* _Provided material_:

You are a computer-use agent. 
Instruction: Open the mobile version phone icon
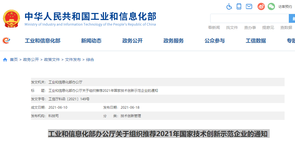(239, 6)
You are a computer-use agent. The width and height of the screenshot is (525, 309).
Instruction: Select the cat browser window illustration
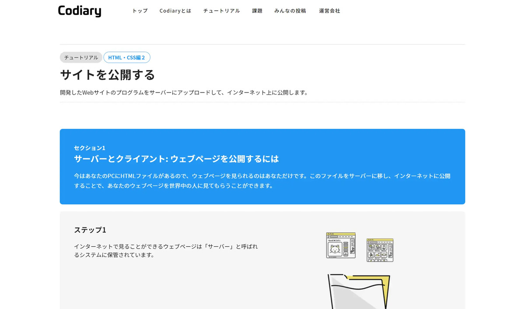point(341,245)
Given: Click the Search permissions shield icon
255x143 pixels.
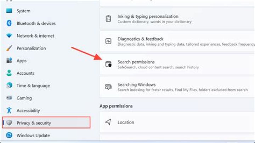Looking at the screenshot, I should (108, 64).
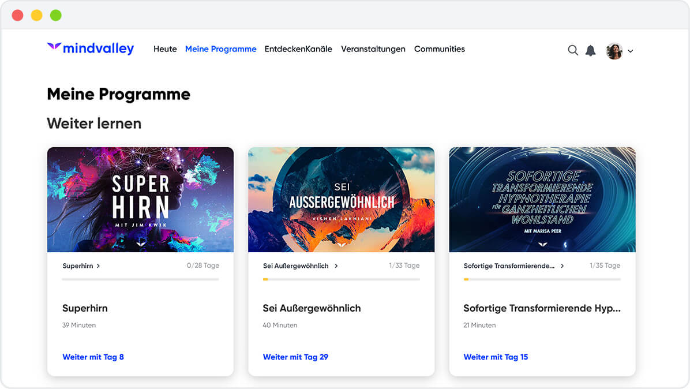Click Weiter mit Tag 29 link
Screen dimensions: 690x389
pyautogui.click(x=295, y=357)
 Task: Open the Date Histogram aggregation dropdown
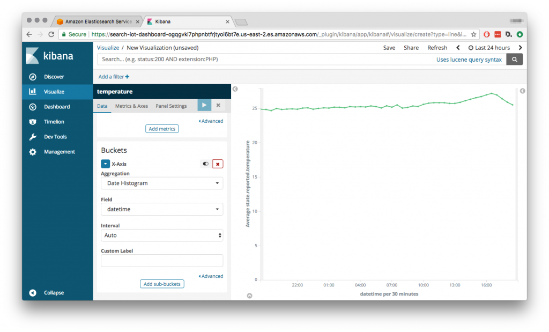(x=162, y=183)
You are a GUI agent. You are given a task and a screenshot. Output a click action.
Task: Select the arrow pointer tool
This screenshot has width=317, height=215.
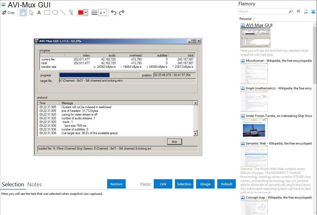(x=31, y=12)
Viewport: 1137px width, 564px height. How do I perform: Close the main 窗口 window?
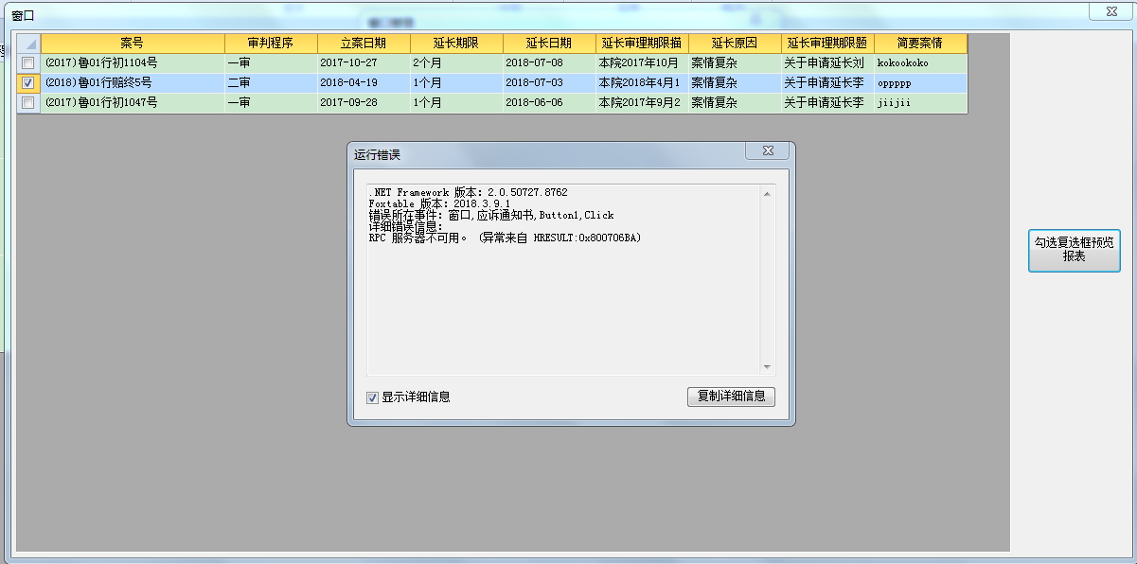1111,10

* _What is needed_: Copy out every line in the entries above that contains the word "agent".

* _Answer for the task_:
You are a computer-use agent. 
You are a computer-use agent. The width and height of the screenshot is (525, 309).
You are a GUI agent. You are given a task and a screenshot. Output a click action.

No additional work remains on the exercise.